# Yamaha recalls off-road vehicle after deaths



## hitechman (Feb 25, 2002)

Rhino linked to 46 fatalities, many of which were rollover accidents.

ASSOCIATED PRESS
WASHINGTON - Yamaha Motor Corp., USA has recalled about 145,000 off-highway recreational vehicles for repairs Tuesday after three models were involved in 46 deaths.

The two-passenger vehicles are designed for drivers over 16 years old with valid drivers licenses, although some reported deaths involved younger children who were passengers or who operated the vehicles against recommendations, according to the Consumer Product Safety Commission, which announced the recall.

All Rhino 450, 660 and 700 model vehicles were recalled for repairs designed to prevent accidents that resulted in 46 deaths and hundreds of injuries. The reported deaths occurred from the fall of 2003, when the vehicles were first distributed, through this year.

More than two-thirds of the incidents were rollovers. According to the CPSC many of these involved turns on level ground at relatively slow speeds. A number of incidents also involved riders not wearing seat belts.

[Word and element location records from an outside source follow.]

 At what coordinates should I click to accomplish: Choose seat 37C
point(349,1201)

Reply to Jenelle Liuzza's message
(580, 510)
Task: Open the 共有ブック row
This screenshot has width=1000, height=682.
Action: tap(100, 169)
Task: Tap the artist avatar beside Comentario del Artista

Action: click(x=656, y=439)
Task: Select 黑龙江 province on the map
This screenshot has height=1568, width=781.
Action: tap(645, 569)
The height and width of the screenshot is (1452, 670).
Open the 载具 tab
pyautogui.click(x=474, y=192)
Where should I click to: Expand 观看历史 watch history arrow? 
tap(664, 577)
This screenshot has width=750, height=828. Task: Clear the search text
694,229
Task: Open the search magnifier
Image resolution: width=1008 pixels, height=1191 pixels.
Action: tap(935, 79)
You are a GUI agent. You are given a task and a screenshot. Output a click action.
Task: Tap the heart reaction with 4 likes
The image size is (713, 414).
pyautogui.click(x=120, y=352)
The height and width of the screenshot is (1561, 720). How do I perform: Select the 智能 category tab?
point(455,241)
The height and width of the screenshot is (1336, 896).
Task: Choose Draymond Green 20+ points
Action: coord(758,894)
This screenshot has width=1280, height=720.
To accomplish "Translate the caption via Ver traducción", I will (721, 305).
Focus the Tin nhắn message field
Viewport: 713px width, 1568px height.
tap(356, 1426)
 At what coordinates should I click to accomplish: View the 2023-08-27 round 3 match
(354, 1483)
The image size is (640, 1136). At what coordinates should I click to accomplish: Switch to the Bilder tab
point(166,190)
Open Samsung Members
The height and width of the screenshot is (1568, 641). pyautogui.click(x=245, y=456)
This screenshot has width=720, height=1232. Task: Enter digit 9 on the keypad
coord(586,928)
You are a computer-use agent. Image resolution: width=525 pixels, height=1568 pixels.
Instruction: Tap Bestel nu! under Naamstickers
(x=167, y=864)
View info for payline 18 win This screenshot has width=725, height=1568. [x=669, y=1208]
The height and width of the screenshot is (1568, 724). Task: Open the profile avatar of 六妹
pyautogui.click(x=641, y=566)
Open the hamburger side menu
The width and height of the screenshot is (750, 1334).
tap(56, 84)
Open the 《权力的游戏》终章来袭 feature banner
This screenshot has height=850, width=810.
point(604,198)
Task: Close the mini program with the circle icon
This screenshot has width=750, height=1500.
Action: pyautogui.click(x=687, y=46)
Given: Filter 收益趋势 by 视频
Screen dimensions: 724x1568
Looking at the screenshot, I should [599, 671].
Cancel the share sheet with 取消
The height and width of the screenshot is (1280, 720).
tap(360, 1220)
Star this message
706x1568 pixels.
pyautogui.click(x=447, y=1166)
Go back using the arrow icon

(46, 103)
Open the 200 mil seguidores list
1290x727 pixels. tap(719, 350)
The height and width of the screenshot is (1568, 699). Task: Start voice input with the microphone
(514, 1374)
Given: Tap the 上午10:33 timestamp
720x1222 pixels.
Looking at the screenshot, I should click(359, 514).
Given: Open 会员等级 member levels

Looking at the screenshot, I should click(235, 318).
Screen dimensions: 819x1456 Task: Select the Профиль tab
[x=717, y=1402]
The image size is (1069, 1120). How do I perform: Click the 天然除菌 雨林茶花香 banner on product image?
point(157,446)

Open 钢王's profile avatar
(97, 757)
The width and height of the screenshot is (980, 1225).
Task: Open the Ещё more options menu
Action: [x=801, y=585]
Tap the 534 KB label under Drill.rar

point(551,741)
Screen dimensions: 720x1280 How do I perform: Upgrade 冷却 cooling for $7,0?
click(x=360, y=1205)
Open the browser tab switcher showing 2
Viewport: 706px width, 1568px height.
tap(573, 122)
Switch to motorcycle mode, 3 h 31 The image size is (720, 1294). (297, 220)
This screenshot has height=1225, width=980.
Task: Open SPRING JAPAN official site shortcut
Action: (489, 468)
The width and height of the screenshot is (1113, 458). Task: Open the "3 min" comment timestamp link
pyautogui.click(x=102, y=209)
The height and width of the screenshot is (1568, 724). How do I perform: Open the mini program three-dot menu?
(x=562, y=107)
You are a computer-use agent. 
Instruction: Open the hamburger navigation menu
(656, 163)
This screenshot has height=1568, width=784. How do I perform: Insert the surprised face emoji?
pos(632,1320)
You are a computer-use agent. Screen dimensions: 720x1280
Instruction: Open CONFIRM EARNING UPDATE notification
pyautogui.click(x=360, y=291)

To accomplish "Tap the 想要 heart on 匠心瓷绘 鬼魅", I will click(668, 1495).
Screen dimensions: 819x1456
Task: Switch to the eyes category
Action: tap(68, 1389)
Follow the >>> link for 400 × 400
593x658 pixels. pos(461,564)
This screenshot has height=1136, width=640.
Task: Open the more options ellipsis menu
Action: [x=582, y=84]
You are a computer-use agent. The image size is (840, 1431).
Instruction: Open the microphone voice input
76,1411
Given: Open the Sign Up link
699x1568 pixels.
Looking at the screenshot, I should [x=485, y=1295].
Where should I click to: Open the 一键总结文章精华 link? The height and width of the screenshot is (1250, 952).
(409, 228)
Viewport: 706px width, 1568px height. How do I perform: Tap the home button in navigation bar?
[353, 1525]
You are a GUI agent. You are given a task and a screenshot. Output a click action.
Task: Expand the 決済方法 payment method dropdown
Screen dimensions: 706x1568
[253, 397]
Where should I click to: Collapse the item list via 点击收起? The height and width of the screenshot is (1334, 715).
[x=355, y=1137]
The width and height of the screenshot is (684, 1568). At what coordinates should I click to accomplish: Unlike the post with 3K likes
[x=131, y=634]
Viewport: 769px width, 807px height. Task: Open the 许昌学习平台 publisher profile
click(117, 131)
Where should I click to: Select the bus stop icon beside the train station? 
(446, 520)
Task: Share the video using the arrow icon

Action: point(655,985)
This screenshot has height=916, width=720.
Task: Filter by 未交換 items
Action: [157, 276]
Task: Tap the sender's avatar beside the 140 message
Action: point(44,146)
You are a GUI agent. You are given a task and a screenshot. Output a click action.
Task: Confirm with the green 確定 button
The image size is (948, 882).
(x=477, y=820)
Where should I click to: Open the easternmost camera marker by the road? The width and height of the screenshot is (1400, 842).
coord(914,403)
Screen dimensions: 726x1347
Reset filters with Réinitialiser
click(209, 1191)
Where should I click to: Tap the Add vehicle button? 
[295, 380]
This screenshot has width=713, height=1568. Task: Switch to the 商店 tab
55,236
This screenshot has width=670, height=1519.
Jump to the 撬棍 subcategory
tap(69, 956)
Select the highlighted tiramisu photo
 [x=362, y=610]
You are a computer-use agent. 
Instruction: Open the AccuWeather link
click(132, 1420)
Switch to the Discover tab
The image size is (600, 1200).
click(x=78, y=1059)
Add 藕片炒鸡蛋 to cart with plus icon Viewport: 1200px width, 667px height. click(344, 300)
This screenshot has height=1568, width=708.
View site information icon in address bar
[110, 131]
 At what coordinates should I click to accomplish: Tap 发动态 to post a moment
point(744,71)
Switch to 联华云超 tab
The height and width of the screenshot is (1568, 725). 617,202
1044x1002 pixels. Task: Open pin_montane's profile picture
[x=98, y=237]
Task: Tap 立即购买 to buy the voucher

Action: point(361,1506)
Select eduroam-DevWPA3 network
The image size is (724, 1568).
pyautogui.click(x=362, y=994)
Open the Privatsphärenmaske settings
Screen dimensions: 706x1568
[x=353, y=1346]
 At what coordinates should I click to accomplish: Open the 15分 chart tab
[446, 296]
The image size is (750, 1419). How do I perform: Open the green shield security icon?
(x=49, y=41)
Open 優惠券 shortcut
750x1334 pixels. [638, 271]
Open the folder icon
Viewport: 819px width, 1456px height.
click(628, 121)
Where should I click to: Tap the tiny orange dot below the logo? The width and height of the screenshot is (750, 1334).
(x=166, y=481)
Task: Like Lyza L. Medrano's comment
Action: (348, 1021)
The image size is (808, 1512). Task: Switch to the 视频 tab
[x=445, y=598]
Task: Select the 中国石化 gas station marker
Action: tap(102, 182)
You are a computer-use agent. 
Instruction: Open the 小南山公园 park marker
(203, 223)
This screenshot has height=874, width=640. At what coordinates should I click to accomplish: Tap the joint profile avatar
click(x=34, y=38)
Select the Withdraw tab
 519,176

"These are incredibly large and disconcerting numbers," said Rachel Weintraub, director of product safety and senior counsel for Consumer Federation of America. "It certainly is showing an alarming pattern of deaths and injuries, which is of grave concern."

The repairs are designed to reduce rollover risk, as well as to improve handling and keep riders' limbs inside the vehicles.

"The safety of our customers drives everything we do at Yamaha and today's announcement by the CPSC about Yamaha's free repair offer ... reflects this commitment," company spokesman Van Holmes said. He added that the reported incidents represent less than 1 percent of Rhino users.

Owners of the recalled Rhino models should stop using these vehicles and call their local dealer to schedule an appointment for repairs. They can also receive a free helmet.

"I strongly encourage owners ... to get these repairs as soon as possible," CPSC acting chairwoman Nancy Nord said in a statement. "In the meantime, safety dictates not to use these vehicles until the repairs are made."

Yamaha encourages Rhino users to follow safety guidelines included in the owner's manual and on warning stickers.

Sales of these vehicles have also been suspended for repairs.

This is the first government recall of this category of recreational vehicle.

For more details, call Yamaha at 800-962-7926.

http://www.msnbc.msn.com/id/29979372/ 

Steve


----------



## Swamp Monster (Jan 11, 2002)

Wonder what the "repairs" will be be exactly. Will they add spacers and larger tires or will they widen the whole suspension system.


----------



## Scout 2 (Dec 31, 2004)

The repair will be to add Training wheels.


----------